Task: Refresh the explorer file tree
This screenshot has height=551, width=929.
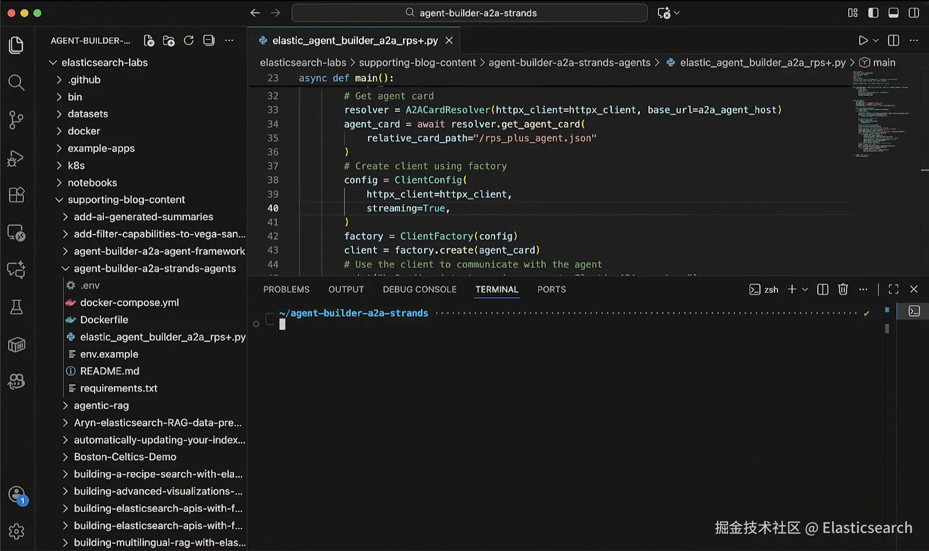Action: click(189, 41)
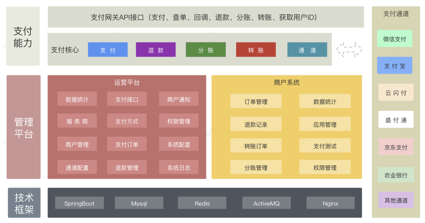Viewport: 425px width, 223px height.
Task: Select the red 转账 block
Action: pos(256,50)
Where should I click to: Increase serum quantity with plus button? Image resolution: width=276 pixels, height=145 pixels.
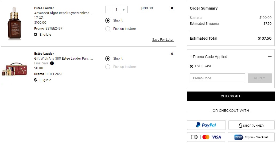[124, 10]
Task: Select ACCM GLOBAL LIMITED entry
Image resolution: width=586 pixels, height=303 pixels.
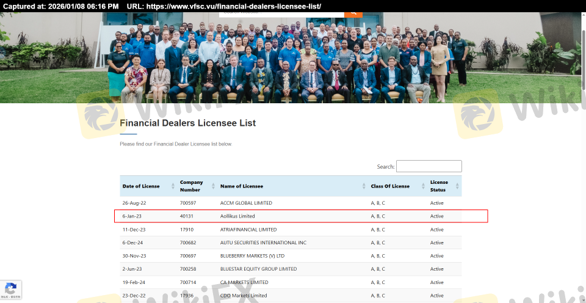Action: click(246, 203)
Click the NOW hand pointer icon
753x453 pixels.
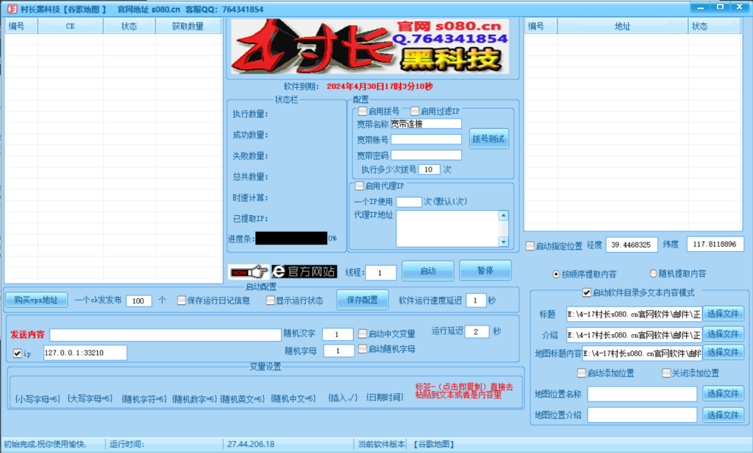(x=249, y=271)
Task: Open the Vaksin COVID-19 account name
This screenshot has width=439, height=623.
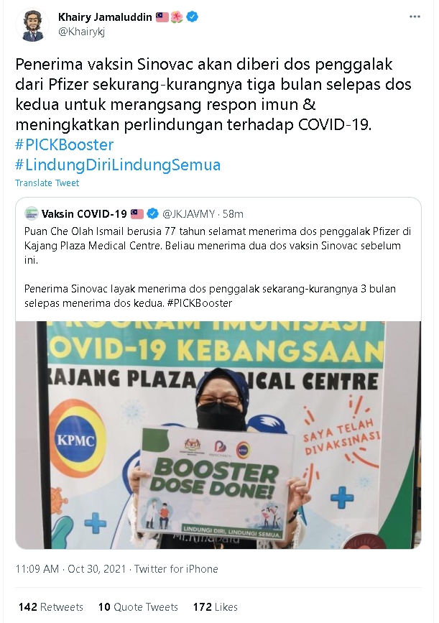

· · · ·

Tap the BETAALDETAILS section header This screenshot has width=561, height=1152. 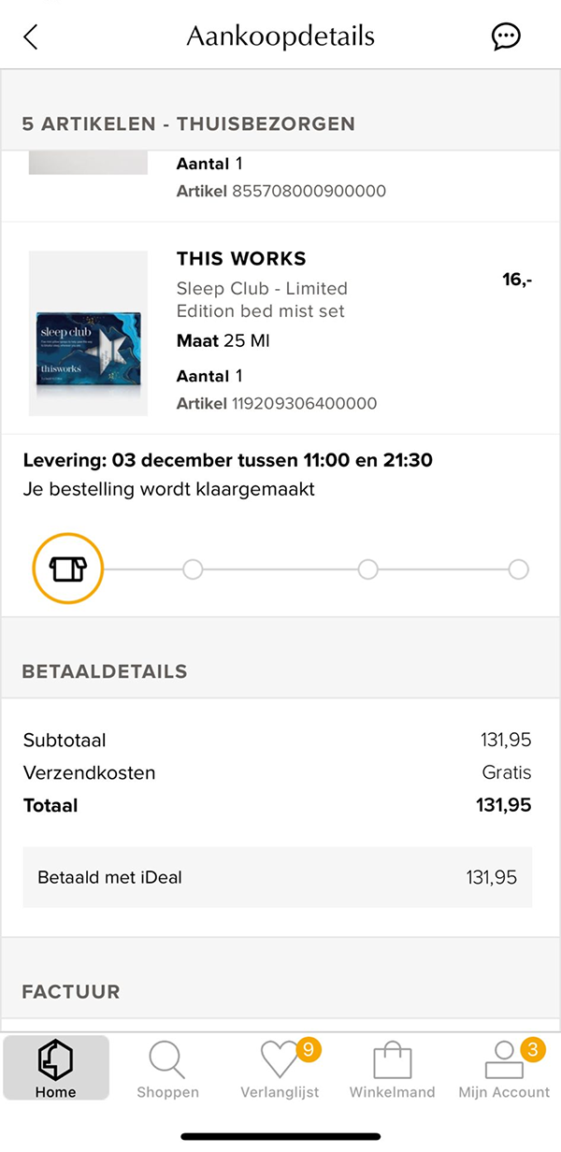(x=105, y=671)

· · · ·

Work required —
Can you copy out the data from the line containing "Task: Refresh the explorer file tree" through the line containing "This screenshot has width=439, height=623.", word for word, leaving out the pictures?

Response below —
Task: Refresh the explorer file tree
This screenshot has height=551, width=929.
Action: click(189, 41)
Viewport: 425px width, 223px height.
Task: Select the red 转账 block
Action: pos(256,50)
Where should I click to: Increase serum quantity with plus button? Image resolution: width=276 pixels, height=145 pixels.
[124, 10]
Task: Select ACCM GLOBAL LIMITED entry
Image resolution: width=586 pixels, height=303 pixels.
Action: click(246, 203)
Click the NOW hand pointer icon
753x453 pixels.
(x=249, y=271)
Task: Open the Vaksin COVID-19 account name
This screenshot has width=439, height=623.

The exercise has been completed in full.